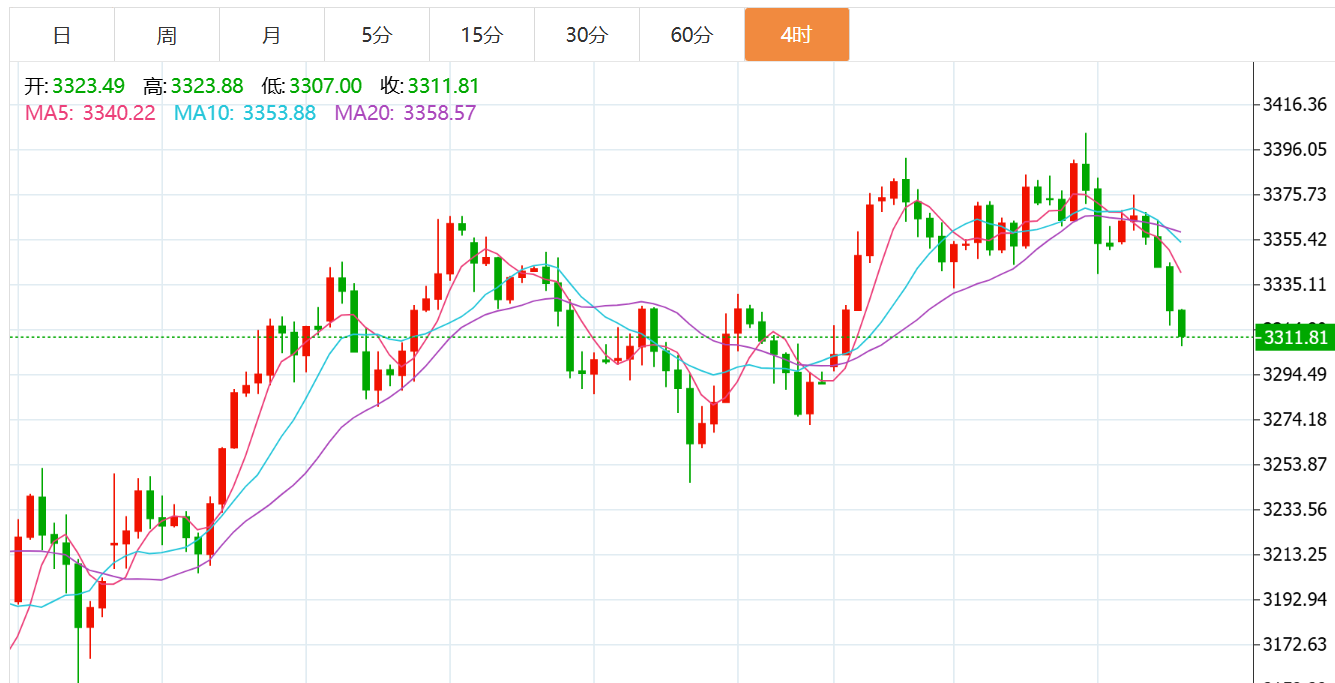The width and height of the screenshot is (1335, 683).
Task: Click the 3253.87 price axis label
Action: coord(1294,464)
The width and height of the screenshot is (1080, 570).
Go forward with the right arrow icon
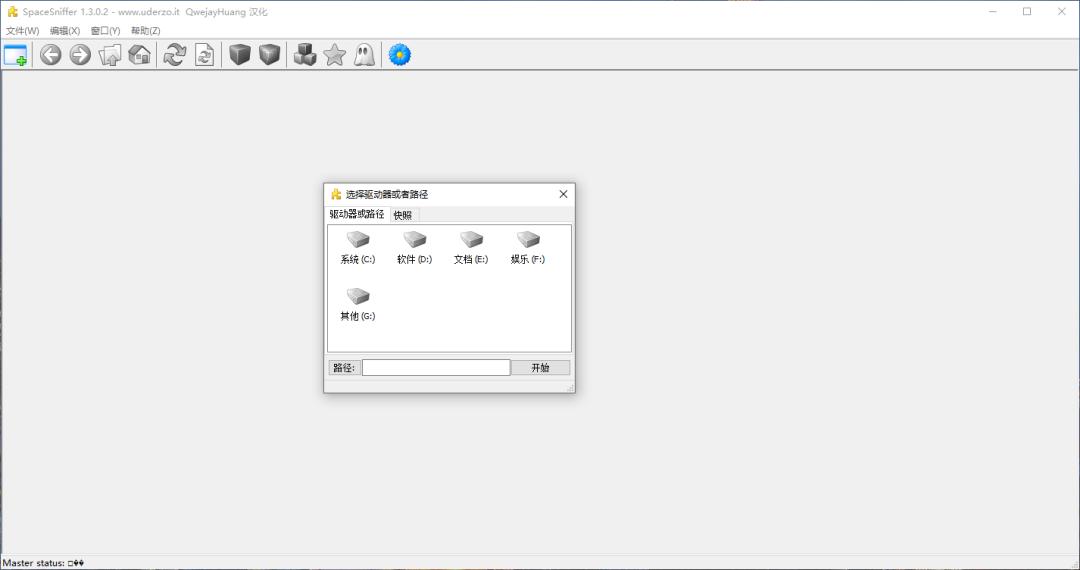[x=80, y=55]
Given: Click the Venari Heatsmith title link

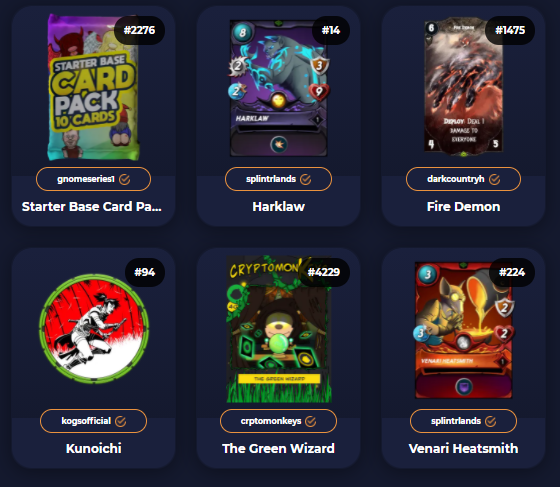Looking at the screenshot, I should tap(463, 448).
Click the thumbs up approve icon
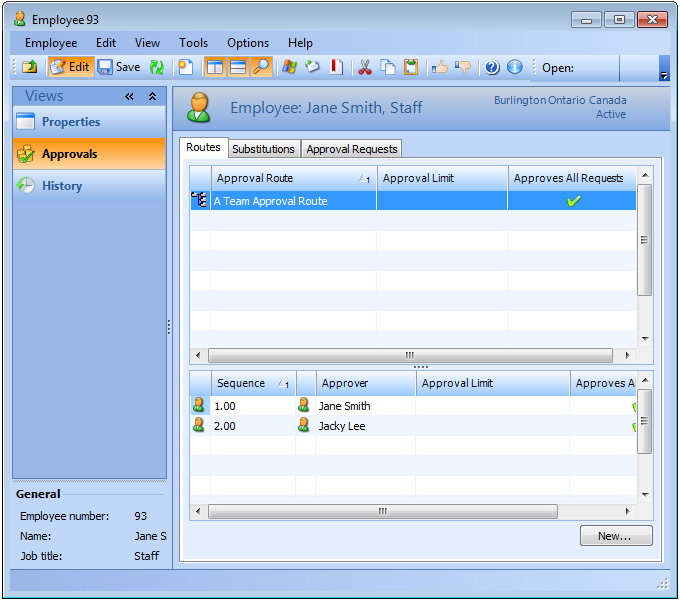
++++++
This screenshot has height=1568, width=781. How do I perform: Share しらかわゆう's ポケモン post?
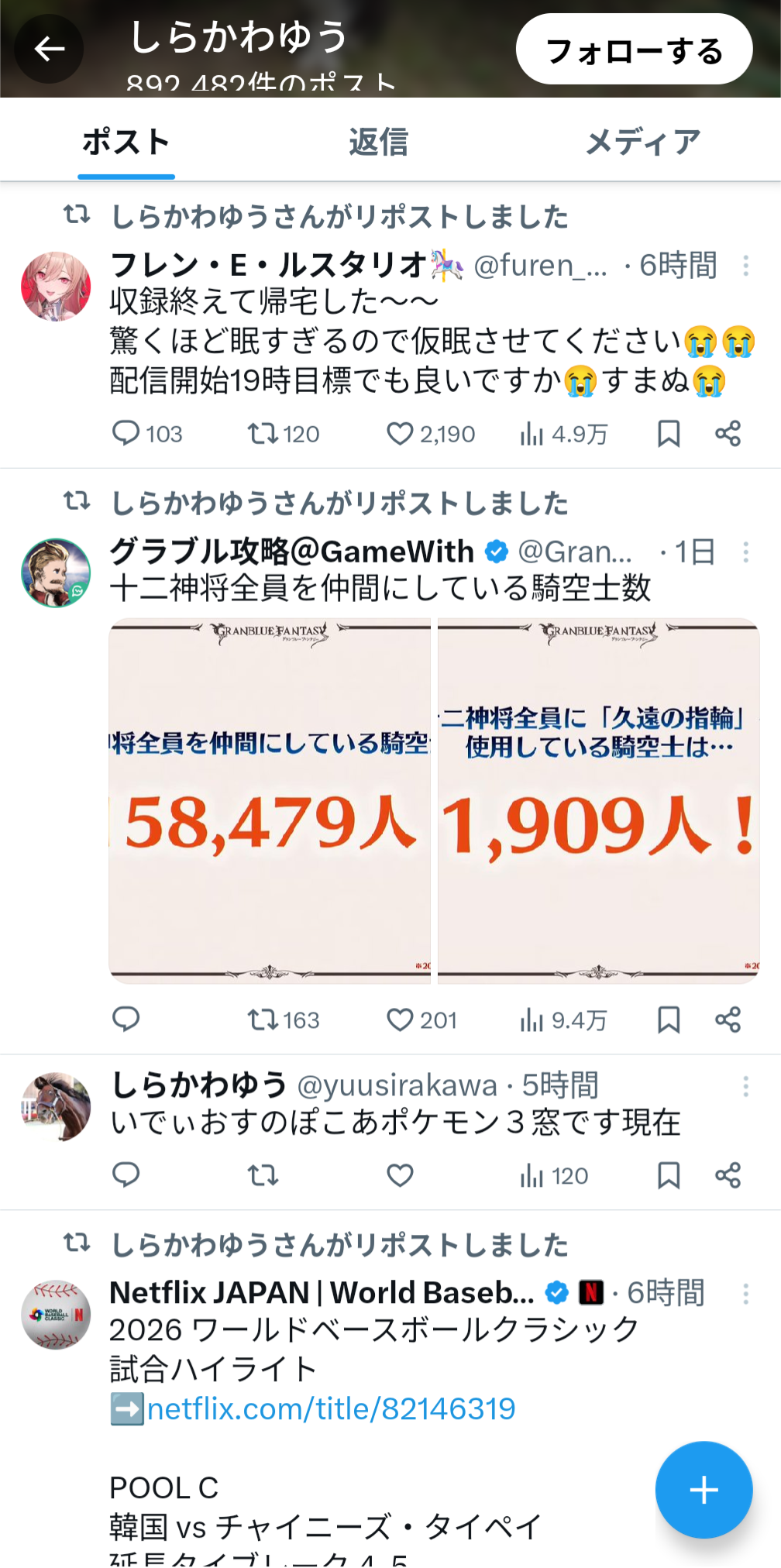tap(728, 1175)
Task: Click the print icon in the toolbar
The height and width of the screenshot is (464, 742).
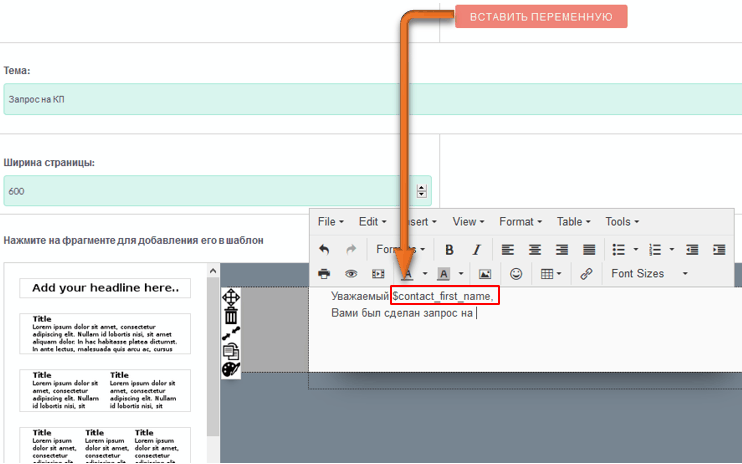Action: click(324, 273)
++++++
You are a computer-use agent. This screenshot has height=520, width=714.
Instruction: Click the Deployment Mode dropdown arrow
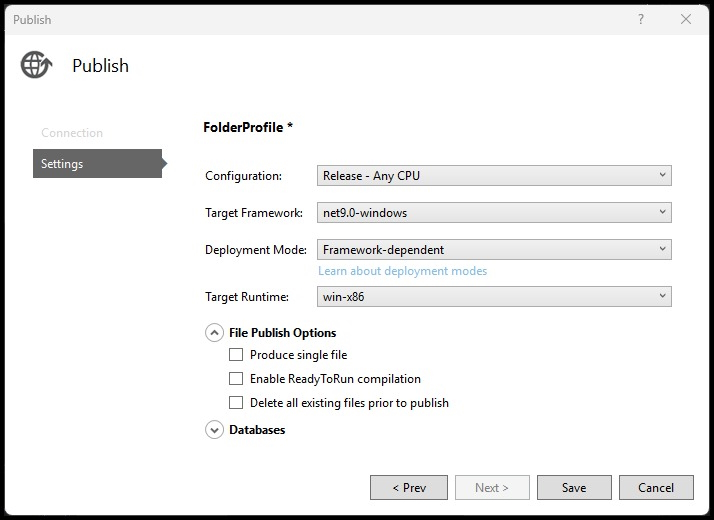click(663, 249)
++++++
> [Task item]:
Using the listing above, reproduce word for word every line from the one containing "Given: Click the Venari Heatsmith title link" through the one containing "Click the thumbs up approve icon". Pictures must be left out.

> [Exercise result]:
Given: Click the Venari Heatsmith title link

Looking at the screenshot, I should tap(463, 448).
Click the thumbs up approve icon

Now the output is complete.